Seroquel XR is a once-daily version of schizophrenia drug Seroquel, which racked up $3.42 billion of sales for AstraZeneca in 2006, making it the Anglo-Swedish drugmaker's second-biggest selling medicine behind ulcer pill Nexium.
Standard-version Seroquel could face cheap, generic competition over the coming years and AstraZeneca is looking to Seroquel XR as a way of mitigating any damage to its sales.
"It's life-cycle management," said Collins Stewart analyst Navid Malik. He did not think that the new approval would have a big impact on AstraZeneca or that Seroquel XR would protect the bulk of AstraZeneca's revenues from a generic Seroquel.
"Apart from the convenience factor (of only taking a drug once a day), I don't think there's a big difference (from standard Seroquel)," he said.
Seroquel XR was approved by the U.S. Food and Drug Administration in May for the acute treatment of schizophrenia in adults.
"Schizophrenia patients experience high rates of symptom relapse, and as a result, there is an important need for options for long-term treatment of schizophrenia to help reduce the risk of the recurrence of acute psychotic episodes," AstraZeneca said in a statement.
In a clinical trial supporting the approval, patients receiving Seroquel XR showed an 84 percent reduction in the risk of relapse compared with those on placebo.

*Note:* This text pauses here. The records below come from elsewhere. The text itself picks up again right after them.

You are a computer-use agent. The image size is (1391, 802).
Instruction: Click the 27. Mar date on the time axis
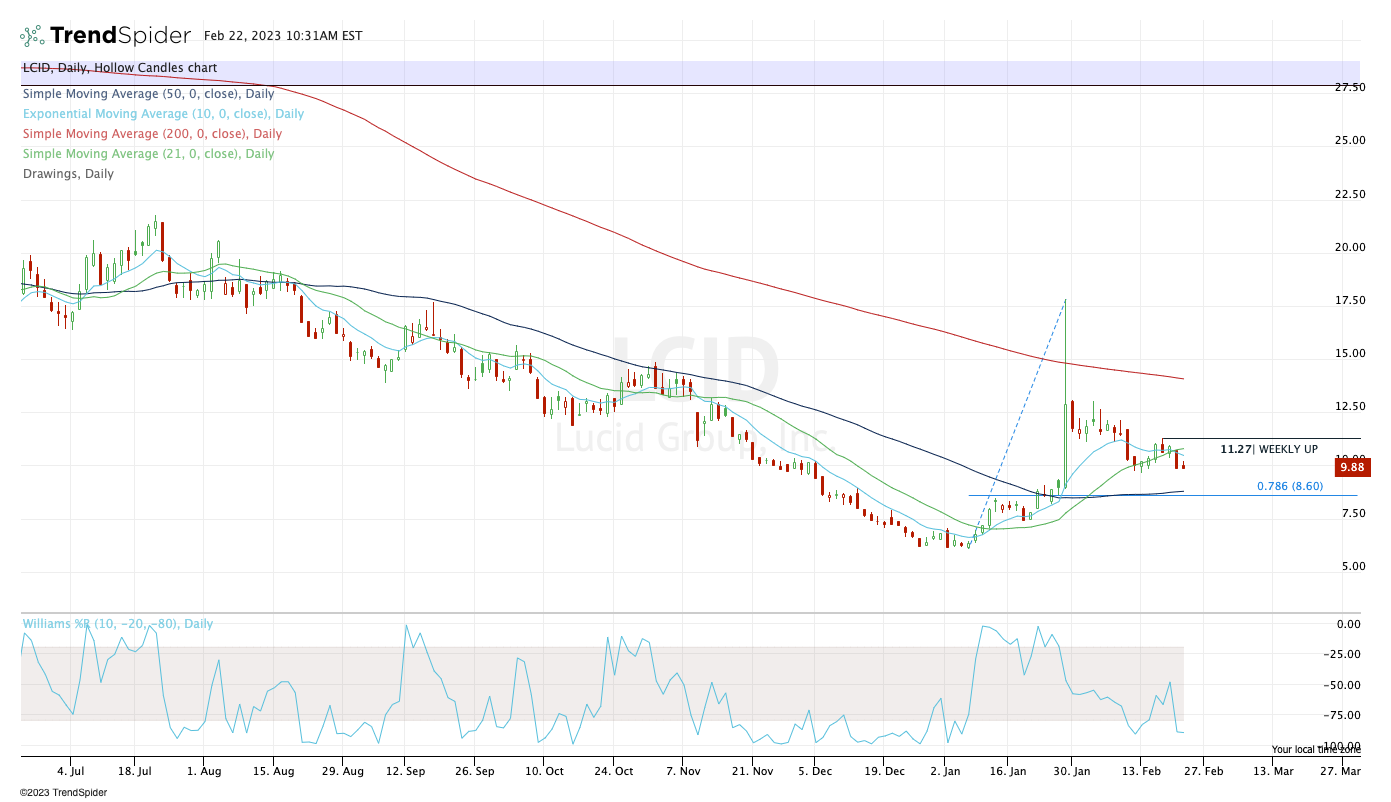(x=1338, y=772)
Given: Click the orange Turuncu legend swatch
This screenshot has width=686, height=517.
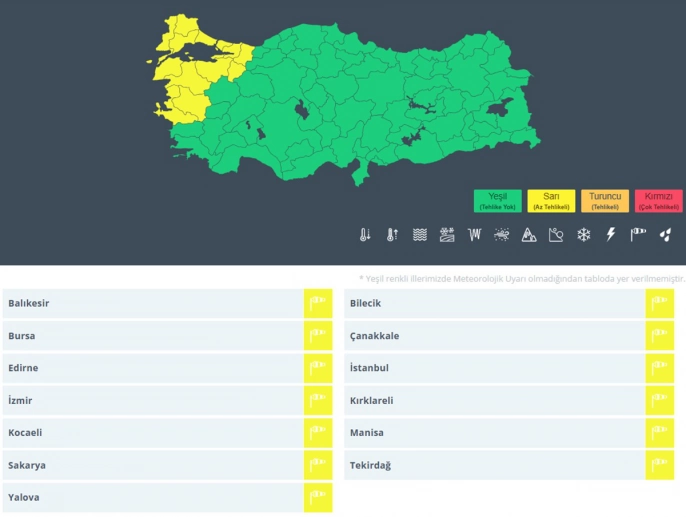Looking at the screenshot, I should click(605, 201).
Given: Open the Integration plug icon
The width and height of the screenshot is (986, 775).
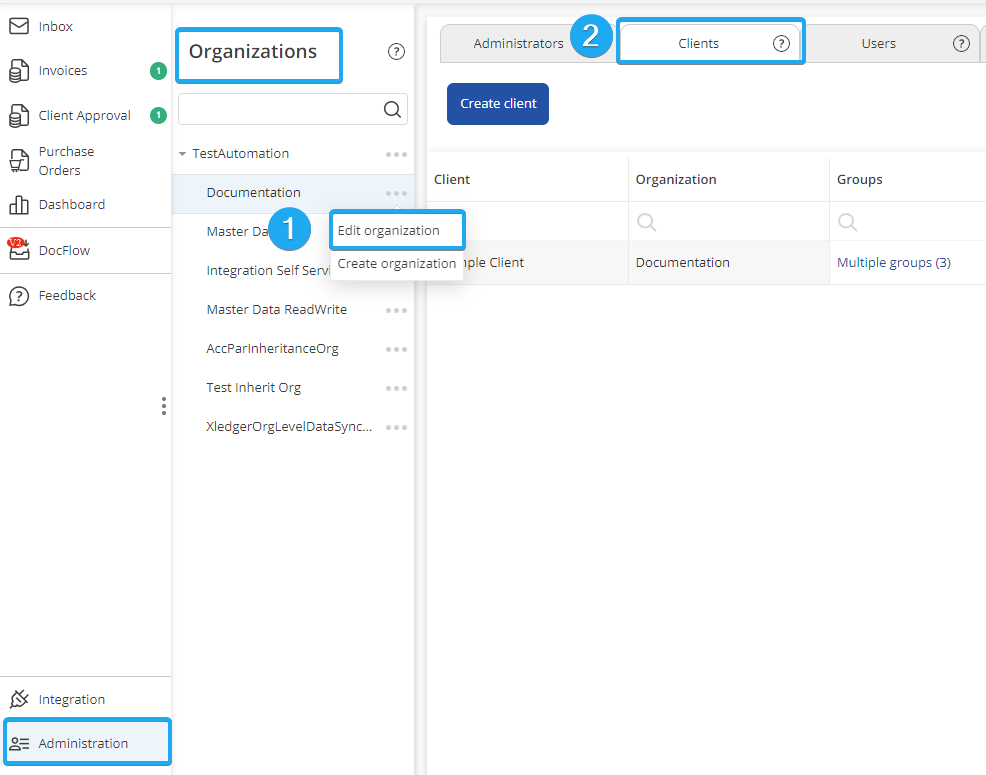Looking at the screenshot, I should [19, 700].
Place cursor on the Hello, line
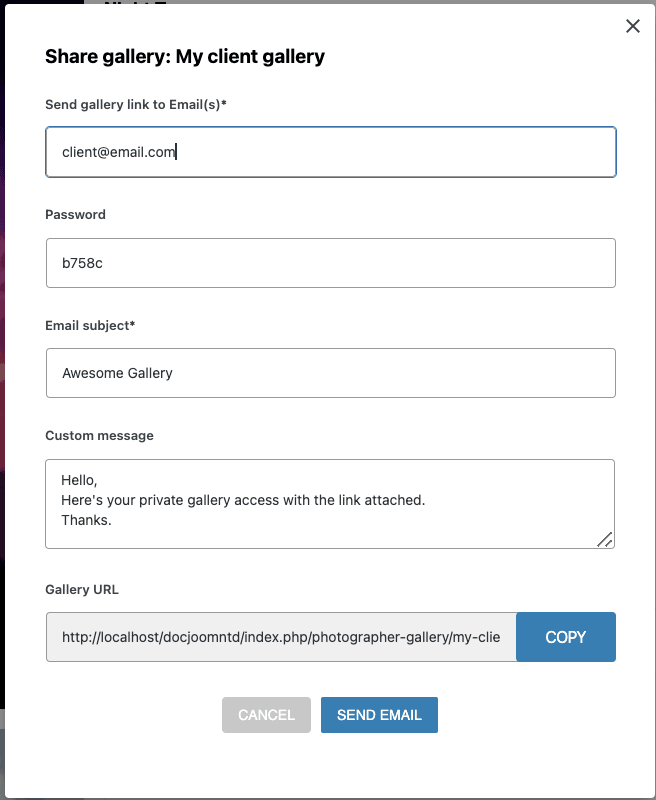Image resolution: width=656 pixels, height=800 pixels. (x=80, y=480)
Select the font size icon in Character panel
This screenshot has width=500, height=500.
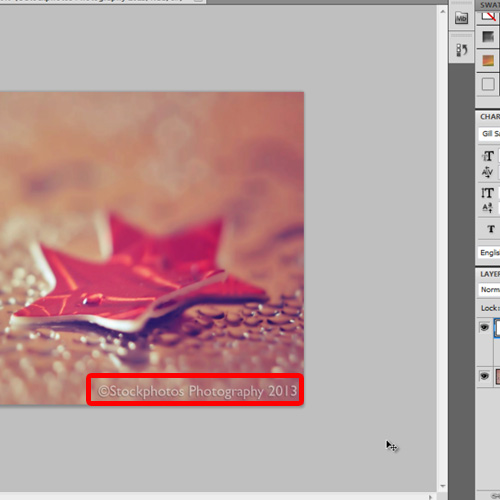coord(488,156)
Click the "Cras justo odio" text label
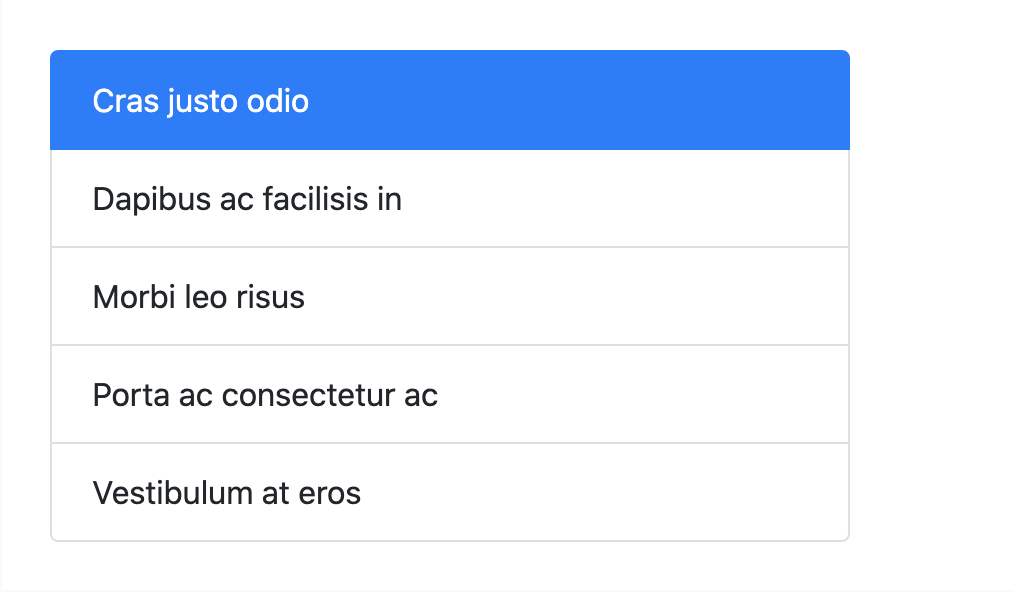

Results showed the estimated risk of relapse after six months was 14.3 percent in the Seroquel XR group versus 68.2 percent in the placebo group.
Schizophrenia is a serious brain disorder with symptoms including distorted perceptions of reality, hallucinations and delusions, illogical thinking, and flat or blunted emotions.
It affects over 2 million American adults -- about one per cent of the population aged 18 and older, AstraZeneca said.
AstraZeneca shares were up 0.1 percent at 2,207 pence, outperforming a 0.3 percent fall on the DJ Stoxx European health index.